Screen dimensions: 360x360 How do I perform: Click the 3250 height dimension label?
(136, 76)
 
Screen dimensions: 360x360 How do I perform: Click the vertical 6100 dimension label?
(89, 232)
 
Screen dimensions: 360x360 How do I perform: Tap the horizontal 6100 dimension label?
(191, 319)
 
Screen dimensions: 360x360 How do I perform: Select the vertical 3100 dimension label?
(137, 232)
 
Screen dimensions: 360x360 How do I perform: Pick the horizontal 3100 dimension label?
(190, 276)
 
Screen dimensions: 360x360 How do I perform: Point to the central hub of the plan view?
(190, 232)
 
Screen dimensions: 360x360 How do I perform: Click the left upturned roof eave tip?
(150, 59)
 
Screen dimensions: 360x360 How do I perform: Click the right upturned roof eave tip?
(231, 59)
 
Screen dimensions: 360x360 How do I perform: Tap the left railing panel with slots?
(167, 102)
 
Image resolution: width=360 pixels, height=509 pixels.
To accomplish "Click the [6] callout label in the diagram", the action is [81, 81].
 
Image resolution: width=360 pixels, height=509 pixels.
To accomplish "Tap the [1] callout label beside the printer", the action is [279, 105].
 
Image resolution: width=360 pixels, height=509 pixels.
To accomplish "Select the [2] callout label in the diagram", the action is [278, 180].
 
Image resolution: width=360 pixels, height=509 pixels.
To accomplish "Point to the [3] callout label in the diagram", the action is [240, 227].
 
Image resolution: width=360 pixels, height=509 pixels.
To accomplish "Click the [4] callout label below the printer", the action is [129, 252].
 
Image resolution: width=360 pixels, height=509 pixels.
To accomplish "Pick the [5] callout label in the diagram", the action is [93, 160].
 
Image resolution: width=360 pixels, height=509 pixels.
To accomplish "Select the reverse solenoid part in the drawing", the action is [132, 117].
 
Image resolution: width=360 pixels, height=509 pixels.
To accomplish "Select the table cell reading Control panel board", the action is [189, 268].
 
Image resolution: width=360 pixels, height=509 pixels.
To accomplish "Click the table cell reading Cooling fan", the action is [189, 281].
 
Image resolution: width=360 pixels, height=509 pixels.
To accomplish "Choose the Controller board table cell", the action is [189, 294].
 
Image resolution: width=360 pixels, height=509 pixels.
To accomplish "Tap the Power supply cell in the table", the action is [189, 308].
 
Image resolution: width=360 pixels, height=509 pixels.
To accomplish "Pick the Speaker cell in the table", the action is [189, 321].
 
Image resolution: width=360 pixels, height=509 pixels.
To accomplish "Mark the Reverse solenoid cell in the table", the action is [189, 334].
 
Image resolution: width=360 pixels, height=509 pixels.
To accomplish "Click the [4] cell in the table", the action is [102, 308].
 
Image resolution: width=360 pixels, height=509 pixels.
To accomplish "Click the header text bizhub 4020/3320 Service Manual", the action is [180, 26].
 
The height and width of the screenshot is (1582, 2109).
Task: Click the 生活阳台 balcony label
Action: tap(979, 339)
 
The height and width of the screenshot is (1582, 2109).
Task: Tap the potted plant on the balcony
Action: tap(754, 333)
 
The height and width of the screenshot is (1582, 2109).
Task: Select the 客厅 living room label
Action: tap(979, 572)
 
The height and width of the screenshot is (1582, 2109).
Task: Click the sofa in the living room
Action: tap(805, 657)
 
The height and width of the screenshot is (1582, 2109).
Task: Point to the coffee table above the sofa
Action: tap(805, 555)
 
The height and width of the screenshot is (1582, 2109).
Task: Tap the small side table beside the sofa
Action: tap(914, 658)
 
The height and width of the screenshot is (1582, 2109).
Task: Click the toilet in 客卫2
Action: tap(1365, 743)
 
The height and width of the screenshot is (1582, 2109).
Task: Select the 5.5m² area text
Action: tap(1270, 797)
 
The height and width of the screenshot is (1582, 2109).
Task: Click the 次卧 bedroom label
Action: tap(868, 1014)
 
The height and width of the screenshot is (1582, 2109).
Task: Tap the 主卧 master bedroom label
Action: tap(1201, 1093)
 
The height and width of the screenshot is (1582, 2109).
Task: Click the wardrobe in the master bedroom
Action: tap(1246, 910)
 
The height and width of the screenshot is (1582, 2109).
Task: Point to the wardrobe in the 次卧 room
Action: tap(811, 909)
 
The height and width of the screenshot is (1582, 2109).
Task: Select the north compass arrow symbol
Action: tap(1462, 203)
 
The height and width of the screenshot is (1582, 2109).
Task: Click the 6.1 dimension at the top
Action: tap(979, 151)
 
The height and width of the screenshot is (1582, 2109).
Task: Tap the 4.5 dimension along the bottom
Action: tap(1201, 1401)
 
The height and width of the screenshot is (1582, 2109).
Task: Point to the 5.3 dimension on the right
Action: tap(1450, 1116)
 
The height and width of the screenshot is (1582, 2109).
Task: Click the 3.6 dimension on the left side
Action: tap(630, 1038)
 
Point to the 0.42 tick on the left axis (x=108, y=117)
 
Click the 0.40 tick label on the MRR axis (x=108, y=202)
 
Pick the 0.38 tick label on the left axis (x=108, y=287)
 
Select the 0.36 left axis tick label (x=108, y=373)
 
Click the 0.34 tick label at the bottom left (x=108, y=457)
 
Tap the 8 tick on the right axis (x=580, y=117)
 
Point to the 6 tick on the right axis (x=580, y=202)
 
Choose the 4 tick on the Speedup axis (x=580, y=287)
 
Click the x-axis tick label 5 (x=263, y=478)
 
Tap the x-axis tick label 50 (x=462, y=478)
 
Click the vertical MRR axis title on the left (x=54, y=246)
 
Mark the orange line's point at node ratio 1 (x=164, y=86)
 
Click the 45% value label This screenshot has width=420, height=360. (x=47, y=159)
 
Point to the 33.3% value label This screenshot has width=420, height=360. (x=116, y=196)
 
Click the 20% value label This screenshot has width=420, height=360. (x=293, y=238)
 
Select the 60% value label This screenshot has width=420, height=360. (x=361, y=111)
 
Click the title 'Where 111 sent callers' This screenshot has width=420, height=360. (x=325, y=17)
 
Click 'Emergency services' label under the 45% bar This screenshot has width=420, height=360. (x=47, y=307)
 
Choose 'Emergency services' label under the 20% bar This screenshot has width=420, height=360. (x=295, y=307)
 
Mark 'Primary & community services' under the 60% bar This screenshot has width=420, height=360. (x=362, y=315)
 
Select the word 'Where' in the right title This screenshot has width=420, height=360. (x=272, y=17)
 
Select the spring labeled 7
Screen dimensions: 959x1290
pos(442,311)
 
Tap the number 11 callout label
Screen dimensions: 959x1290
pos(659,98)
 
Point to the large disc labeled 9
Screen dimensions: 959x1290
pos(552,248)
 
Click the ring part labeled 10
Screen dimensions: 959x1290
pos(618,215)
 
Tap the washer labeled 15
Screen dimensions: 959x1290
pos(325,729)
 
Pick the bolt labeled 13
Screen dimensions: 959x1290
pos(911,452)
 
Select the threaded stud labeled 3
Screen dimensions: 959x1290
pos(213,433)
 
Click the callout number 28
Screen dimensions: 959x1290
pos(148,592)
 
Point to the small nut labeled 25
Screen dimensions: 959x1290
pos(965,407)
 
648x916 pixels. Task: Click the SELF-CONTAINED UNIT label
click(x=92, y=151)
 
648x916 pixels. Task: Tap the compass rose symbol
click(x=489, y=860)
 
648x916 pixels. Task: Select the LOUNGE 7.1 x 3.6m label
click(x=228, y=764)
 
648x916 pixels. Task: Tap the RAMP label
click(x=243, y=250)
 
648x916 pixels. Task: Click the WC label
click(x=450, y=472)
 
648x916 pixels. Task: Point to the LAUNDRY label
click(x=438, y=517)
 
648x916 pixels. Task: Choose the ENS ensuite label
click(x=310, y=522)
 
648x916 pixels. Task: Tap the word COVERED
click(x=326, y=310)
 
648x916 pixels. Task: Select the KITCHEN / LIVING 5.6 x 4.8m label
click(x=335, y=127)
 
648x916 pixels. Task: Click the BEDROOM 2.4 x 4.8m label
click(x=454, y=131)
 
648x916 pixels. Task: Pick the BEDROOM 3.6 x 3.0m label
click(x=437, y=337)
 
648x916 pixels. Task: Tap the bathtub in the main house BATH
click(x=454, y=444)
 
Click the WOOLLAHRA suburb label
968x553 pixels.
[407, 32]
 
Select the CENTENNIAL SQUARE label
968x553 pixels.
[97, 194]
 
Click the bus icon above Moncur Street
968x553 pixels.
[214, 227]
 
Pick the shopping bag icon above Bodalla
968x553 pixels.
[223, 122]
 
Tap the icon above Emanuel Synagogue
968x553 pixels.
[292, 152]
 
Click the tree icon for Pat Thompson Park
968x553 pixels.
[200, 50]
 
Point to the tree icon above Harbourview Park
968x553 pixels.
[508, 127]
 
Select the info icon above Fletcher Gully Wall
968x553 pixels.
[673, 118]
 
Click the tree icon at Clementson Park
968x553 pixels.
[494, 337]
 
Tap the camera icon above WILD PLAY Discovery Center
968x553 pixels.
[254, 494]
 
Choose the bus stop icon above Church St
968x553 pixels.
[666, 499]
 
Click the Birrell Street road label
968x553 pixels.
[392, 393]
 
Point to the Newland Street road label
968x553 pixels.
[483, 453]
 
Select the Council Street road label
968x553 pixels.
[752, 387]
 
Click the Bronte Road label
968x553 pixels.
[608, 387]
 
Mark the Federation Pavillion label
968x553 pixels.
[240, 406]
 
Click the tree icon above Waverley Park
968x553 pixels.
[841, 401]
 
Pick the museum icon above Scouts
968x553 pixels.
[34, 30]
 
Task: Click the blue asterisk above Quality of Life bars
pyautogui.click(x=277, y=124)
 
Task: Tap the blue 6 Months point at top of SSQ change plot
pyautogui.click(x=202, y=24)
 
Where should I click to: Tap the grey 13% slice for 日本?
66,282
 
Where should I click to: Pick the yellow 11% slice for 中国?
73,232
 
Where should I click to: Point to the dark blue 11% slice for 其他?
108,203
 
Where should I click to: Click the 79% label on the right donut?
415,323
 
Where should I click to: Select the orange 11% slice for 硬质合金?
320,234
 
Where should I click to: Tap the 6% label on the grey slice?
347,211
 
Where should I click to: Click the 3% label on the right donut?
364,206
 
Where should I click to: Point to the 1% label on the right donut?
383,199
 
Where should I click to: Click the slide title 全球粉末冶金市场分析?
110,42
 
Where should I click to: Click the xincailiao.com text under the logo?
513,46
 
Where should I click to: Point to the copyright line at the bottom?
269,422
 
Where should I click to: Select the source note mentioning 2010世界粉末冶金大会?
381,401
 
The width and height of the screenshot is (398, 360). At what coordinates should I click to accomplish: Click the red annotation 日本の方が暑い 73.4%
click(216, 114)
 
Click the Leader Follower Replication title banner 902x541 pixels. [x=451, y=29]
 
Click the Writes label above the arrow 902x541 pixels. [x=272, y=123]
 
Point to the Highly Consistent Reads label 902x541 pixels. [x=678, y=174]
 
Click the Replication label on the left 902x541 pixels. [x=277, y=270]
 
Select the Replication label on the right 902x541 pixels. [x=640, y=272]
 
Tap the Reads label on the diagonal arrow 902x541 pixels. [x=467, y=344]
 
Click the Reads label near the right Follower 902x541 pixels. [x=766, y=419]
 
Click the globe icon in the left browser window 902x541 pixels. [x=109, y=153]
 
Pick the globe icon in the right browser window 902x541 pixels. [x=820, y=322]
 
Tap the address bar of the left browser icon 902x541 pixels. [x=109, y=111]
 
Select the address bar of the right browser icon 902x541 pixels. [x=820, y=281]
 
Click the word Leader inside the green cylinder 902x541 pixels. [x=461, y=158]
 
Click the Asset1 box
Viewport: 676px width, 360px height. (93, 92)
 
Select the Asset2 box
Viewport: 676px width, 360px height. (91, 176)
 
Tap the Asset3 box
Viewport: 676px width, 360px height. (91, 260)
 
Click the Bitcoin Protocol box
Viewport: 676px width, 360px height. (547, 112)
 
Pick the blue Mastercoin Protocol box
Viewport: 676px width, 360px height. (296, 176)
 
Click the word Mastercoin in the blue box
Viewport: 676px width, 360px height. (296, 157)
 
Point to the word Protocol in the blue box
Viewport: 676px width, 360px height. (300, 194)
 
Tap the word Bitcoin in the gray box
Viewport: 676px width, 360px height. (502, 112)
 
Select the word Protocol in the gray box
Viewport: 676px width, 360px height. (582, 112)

______________________________

**DESCRIPTION OF THE TASK:**
Show every line of the listing that contains the string "Bitcoin", matching case exactly.

**SOLUTION TO THIS PROBLEM:**
Click the Bitcoin Protocol box
Tap the word Bitcoin in the gray box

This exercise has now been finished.